On Tue, 2010-11-02 at 22:47 +0100, Christoph Hellwig wrote:
FWIW there are a couple of kernel-based C/R implementations (BLCR,
OpenVZ) in use in various contexts (not just HPC).
I think this is somewhat true of the implementation under consideration
here (although generally it should fail checkpoints that it can't
restart), but it needn't be true of all possible kernel-based
implementations.
I don't think users will go for it. They'll continue to use dodgy
out-of-tree kernel modules and/or LD_PRELOAD hacks instead of porting
their applications to a new library. I think a C/R library is an
"ideal" solution, but it's one that nobody would use - especially in
HPC, unless the library somehow provides better performance.

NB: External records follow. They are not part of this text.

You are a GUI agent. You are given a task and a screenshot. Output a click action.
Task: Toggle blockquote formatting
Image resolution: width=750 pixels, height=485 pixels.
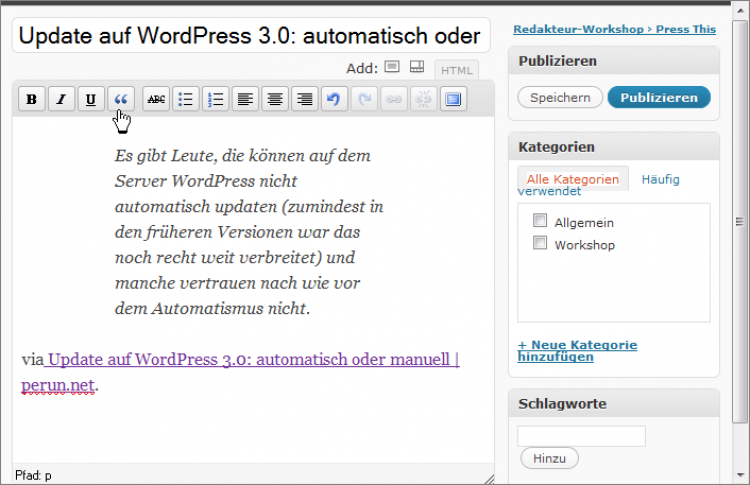click(121, 99)
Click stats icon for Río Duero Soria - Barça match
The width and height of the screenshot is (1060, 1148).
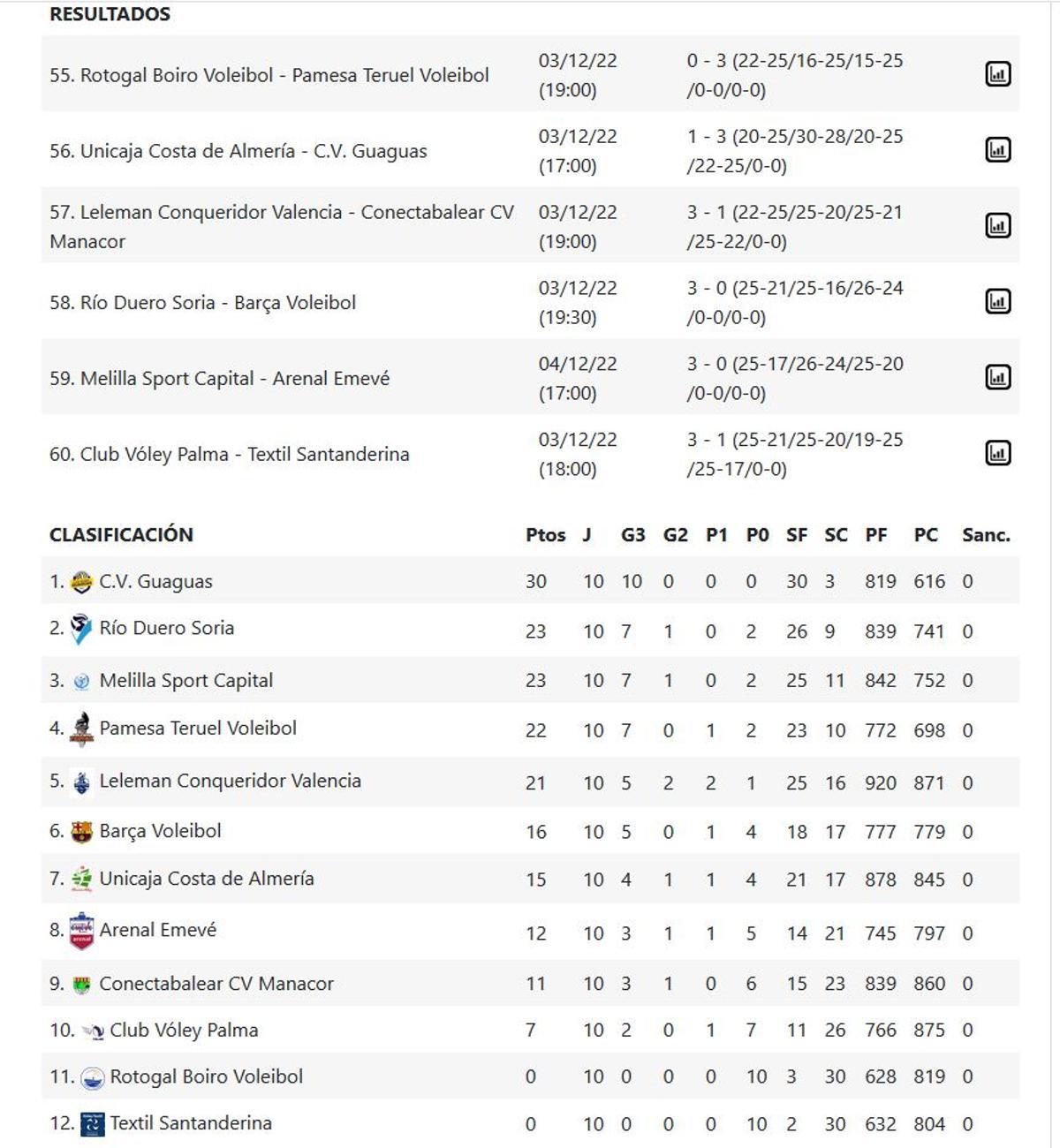point(998,301)
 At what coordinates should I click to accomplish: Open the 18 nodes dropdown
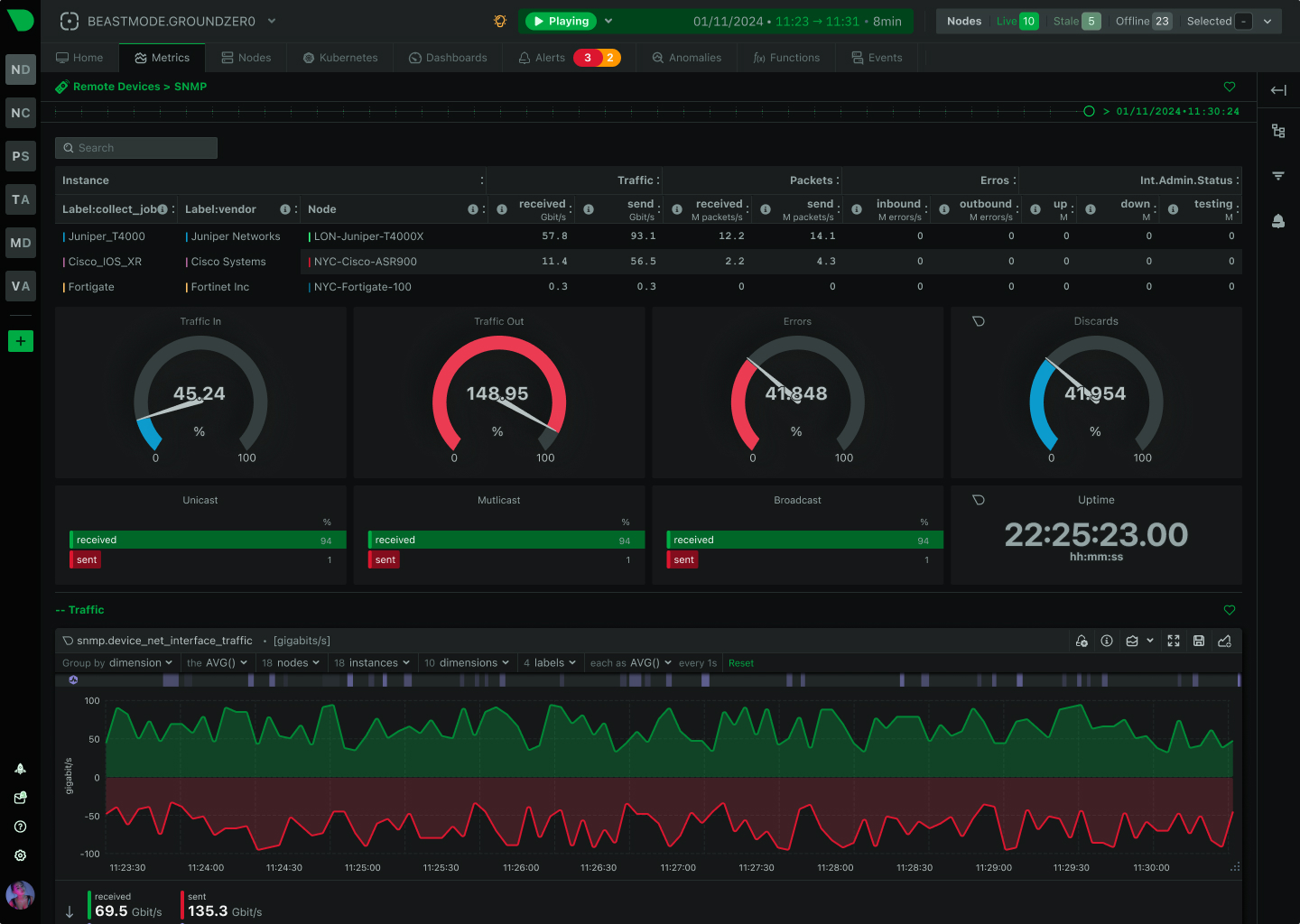pos(290,662)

The namespace/isolation features of Linux (CLONE_NEWPID et al) already
provide a pretty workable basis for creating tractably checkpoint-
and-restartable jobs, with a minimum of performance overhead and
application modification.
Most of the objects that the patchset saves and restores are right at
the "border" of the user/kernel interface, and they're not apt to change
much quickly (e.g. vma start and end, task sigaltstack info). The
patchset certainly isn't serializing deep internal state such as wait
queues, locks, or reference counts.
With this I agree, though. But if a change in kernel implementation
details forces an incompatible change in the checkpoint image format, is
that really a big deal? Would it be so bad to say that a checkpoint
image may be restarted only on the same kernel version that created it?
With -stable or enterprise kernels I suspect the issue is unlikely to
come up.
--